Exercise aim
Once you reach the line containing "The height and width of the screenshot is (898, 1600)." in the data below, restate each line word for word up to and including the one containing "Task: Switch to the 建立光碟 tab".

Listed entries
━━━━━━━━

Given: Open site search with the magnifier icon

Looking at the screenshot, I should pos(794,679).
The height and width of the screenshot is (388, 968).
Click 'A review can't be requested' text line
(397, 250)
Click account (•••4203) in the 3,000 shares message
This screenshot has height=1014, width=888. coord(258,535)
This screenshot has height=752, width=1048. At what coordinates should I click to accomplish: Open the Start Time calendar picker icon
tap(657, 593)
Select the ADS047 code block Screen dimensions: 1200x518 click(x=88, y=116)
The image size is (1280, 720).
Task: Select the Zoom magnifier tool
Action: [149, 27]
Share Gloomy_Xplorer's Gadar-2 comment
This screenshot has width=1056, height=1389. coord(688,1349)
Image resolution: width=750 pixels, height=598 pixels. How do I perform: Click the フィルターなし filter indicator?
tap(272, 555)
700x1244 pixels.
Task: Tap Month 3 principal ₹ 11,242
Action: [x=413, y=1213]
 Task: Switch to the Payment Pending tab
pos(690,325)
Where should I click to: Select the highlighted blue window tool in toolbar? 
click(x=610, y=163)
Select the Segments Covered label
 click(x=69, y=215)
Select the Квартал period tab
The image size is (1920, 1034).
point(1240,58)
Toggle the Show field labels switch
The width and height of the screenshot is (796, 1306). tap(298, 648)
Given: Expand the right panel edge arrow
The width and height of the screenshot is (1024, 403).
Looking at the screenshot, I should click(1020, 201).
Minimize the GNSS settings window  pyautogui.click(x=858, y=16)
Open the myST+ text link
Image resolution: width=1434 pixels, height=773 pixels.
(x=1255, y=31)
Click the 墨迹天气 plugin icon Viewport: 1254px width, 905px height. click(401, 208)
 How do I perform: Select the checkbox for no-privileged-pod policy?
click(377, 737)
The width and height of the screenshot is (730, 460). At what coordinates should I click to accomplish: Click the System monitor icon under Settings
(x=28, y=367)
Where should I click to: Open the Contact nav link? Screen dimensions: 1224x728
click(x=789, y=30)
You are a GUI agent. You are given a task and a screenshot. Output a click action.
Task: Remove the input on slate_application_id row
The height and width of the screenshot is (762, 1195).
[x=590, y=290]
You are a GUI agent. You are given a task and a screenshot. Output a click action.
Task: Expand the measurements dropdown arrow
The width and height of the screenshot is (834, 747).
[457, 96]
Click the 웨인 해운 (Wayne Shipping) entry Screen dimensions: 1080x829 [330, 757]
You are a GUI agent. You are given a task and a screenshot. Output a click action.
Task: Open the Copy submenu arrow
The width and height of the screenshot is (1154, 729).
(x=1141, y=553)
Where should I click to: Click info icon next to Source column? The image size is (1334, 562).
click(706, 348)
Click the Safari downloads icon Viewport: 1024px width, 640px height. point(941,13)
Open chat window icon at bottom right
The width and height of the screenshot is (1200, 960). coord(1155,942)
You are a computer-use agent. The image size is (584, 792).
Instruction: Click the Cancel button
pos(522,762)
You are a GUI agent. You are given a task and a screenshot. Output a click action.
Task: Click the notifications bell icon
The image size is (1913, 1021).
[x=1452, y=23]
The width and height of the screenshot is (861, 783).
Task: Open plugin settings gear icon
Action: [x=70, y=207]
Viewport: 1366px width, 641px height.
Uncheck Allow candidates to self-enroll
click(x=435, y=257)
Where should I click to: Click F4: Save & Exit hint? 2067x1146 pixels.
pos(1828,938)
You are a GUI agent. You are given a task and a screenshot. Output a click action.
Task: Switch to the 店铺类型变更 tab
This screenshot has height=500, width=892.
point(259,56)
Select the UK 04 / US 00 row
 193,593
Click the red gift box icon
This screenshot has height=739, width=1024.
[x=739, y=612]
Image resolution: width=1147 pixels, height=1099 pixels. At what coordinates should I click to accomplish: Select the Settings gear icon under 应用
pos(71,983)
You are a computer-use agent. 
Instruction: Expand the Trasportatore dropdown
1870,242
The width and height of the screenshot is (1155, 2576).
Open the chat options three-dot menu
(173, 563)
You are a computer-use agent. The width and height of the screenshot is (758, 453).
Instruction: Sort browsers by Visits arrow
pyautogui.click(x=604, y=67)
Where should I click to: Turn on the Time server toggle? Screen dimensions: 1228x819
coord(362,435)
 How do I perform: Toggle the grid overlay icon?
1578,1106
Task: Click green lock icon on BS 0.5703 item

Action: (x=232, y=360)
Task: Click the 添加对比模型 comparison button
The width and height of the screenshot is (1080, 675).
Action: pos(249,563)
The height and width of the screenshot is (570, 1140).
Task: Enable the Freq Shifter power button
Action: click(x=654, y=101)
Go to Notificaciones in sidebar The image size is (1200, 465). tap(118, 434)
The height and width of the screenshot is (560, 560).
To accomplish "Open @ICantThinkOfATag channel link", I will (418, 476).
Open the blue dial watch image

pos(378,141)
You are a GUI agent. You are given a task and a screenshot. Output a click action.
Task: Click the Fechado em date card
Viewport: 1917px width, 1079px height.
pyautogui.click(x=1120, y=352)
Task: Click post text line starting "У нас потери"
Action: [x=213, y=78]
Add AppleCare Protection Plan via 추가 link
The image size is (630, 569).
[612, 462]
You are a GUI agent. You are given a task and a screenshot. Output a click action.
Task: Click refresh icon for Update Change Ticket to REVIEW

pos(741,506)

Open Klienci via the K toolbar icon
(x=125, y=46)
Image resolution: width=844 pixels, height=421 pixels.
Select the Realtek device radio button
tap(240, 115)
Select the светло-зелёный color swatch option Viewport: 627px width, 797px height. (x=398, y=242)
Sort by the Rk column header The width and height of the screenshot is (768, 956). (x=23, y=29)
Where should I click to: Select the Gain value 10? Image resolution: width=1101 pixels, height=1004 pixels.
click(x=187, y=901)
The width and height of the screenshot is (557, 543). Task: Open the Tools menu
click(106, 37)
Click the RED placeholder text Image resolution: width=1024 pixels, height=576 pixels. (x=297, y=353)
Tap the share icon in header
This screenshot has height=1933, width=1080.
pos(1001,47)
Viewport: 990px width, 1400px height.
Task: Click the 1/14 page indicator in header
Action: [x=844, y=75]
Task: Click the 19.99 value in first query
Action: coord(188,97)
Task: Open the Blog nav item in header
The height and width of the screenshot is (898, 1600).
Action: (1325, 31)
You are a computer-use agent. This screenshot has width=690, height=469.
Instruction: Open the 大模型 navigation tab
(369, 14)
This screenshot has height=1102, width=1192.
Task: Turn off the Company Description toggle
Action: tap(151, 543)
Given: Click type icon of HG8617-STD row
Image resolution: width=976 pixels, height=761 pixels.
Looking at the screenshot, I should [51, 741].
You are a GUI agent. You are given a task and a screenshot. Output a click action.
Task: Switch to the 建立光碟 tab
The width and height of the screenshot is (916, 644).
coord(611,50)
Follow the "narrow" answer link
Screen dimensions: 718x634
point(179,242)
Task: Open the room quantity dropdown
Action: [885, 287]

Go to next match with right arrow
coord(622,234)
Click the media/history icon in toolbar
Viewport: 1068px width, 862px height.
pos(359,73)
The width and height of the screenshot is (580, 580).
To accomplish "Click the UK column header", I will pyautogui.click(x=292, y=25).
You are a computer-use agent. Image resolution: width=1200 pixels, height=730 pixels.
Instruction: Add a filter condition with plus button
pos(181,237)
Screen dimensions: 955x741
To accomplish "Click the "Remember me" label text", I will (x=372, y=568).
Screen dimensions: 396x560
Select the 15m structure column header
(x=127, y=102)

━━━━━━━━

Task answer
The height and width of the screenshot is (898, 1600).
Action: (1325, 31)
You are a computer-use agent. This screenshot has width=690, height=469.
Instruction: Open the 大模型 navigation tab
(369, 14)
This screenshot has height=1102, width=1192.
Task: Turn off the Company Description toggle
Action: tap(151, 543)
Given: Click type icon of HG8617-STD row
Image resolution: width=976 pixels, height=761 pixels.
Looking at the screenshot, I should [51, 741].
You are a GUI agent. You are given a task and a screenshot. Output a click action.
Task: Switch to the 建立光碟 tab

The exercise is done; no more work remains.